If remembering where you were when they died counts for anything, Princess Di is up there with Elvis and John Lennon in my book – not that her achievements can compare.
I didn’t ‘get’ the whole Diana thing, so it would be carping to suggest that being the glamorous figurehead for a decent cause is hardly epoch making. Familiar with the trailer, I feared that this must be a pretty crook movie if they couldn’t make a better preview, but to my astonishment I found that it is not totally hopeless.
The major problem – it is staring at you for the entire 113 minutes – is that Naomi Watts, apart from the blonde hair, does not bear any resemblance to the character.
Such a criticism might ordinarily be dismissed as piffling, but in Diana’s case her fame was built solely on her appearance.

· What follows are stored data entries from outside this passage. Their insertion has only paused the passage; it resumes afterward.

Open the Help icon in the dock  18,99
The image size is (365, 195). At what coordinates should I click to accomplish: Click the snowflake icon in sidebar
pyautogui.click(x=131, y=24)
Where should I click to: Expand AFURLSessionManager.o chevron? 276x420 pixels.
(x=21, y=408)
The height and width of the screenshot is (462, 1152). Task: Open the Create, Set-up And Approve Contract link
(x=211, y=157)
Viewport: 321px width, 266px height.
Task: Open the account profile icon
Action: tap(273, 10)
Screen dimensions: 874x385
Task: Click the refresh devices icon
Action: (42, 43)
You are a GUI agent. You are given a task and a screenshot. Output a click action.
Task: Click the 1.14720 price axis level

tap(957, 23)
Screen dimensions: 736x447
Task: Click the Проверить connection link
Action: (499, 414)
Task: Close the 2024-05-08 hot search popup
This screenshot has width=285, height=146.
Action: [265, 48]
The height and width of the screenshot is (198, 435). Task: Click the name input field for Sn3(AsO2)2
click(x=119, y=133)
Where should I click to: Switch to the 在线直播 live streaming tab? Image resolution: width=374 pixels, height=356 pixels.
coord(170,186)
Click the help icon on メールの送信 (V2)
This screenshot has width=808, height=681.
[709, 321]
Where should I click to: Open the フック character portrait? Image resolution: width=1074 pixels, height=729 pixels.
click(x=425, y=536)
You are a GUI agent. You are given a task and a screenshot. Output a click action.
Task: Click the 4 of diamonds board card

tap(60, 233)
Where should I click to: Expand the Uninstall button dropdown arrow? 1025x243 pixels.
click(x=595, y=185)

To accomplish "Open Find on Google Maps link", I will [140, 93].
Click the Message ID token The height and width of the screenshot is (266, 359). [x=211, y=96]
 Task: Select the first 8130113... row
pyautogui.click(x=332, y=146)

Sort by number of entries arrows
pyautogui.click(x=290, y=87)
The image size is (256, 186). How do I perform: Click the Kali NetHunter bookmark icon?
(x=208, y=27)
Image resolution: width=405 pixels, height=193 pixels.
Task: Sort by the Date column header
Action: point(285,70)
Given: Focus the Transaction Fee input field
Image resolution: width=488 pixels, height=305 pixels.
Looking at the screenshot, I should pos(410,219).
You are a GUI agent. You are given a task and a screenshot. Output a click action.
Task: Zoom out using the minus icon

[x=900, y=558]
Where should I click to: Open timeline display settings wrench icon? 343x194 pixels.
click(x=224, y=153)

Watts makes a valiant effort at the downcast, faux shy mannerisms, but facially she’s too different and, more importantly, she is too short. Diana was a tall woman – taller than Charles – and minus those extra inches Watts is little more than just another cute girl on the street.
As is now common practice, the story starts in Paris on the night that Diana and her Egyptian lover Dodi Fayed took that fatal car ride, then flashes back two years. Rushing to the hospital bed of a critically ill patient, Diana meets Dr Hasnat Khan (Naveen Andrews), a Pakistani heart surgeon. The pair hit it off, but true love never runs smooth, especially when you’ve got the world at your feet and are set up for life.
The dialogue is generally quite awful – the first speaking scene has a therapist telling Diana ‘you have so much love to give’ – but there are relevant if glib observations of how the cult of celebrity can impact in a negative way on the its object. Falling fractionally short of hagiography, we’re left wondering if Diana really was a hounded saint, or merely someone who paved the way for Kim Kardashian.